Founded in 2014, Nyriad uses GPUs to converge computing and input/output tasks and minimize data movement during the processing of large data sets, significantly improving power consumption and accelerating performance for next-generation datacenters and supercomputers.
Nsulate is a GPU-accelerated block device that manages the storage array in Linux. The GPU does the resilience calculations and error correction for very large amounts of storage that operate at very fast speeds.
The companies say their new product achieves data protection levels well beyond any rival that uses RAID, or a redundant array of independent disks.
Advanced HPC’s Orion system is based on the Tyan Thunder SX FA100, which supports 100 hard disk drives in a 4-unit rack space, without the need for an external host unit. Orion is a first of its kind system that combines Nyriad’s Nsulate software with a Nvidia Tesla P4 and 64 gigabytes of Netlist NVDIMMs.
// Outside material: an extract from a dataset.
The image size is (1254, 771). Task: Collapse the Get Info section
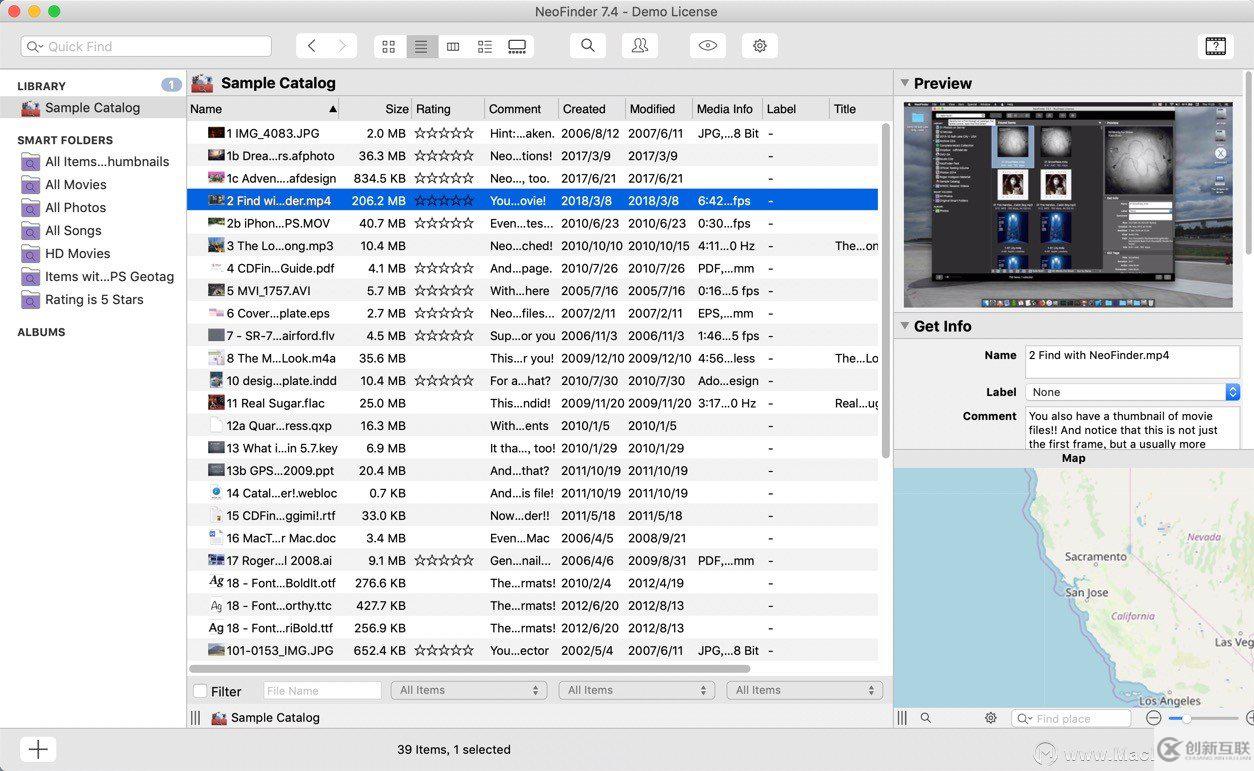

It is targeted at high-performance computing, big data, and hyperscale storage in everything from large enterprises to life sciences.
It is being adopted by Oregon State University’s Center for Genome Research and Biocomputing (CGRB).
“For many years, the growth of disk capacity has far outpaced the growth of interface speeds, leading to extremely long rebuild times on large-scale RAID systems,” said Christopher Sullivan, assistant director for Biocomputing at CGRB, in a statement. “The CGRB at Oregon State University has played a pioneering role in introducing new hardware and software technologies to solve the growing problems around big data.”